• **Excerpted text**:
If there is one word that comes to mind repeatedly during excursions into the Highlands of Iceland, it is Strangeness. Here, among the last great wilderness areas outside of the polar extremes, you are often met by sights that connoisseurs of the cliché are wont to describe as “surreal.”
This series aims to collect a new class of visual objects under one umbrella. These are not the familiar attractions spelled out on the map – the dreamlike mountains, lava fields, volcanic craters, waterfalls, lakes, and rivers – that define Hálendið (“The Highlands”). Rather, these are transient landforms or an innominate tranche of the landscape that, under certain conditions, make you think you are under the spell of Photoshop sorcery.
Last month we came upon a Strangeness near Rauðufossafjöll.
This final image provides context for the two images above. Notice the small informal parking lot (top centre-right of the frame) used by hikers.
Can you say a little more about how the feature arises?
I don’t know the explanation for this particular landform (most likely there is a hot spring underneath). However, this area lies squarely within the regime of the Torfajökull glacial volcano system which is a complex of sub-glacial volcanoes that are still active. The land underneath is geologically alive and the resulting processes lead to many features that are shockingly strange. Eg. Rauðauga, featured in a post here on this blog.

• **Data section**:
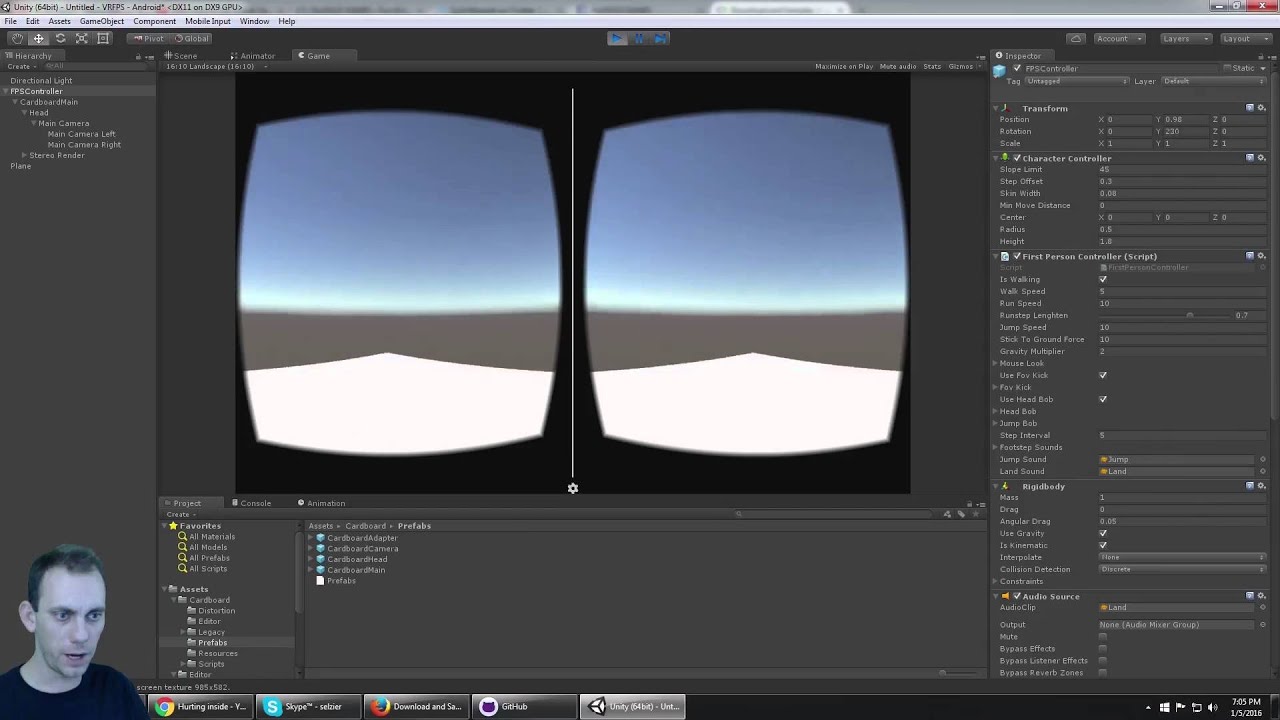Viewport: 1280px width, 720px height.
Task: Expand the Footstep Sounds list
Action: pos(995,447)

• **Exercise**:
Answer these from the post on the Icelandic Highlands:
1. What word does the writer say comes to mind again and again on trips into the Highlands?
2. Near what place was a Strangeness found last month?
3. Which volcano system does that area lie within?
The material after the post on the Icelandic Highlands is separate from it.

• **Output below**:
1. Strangeness
2. Rauðufossafjöll
3. The Torfajökull glacial volcano system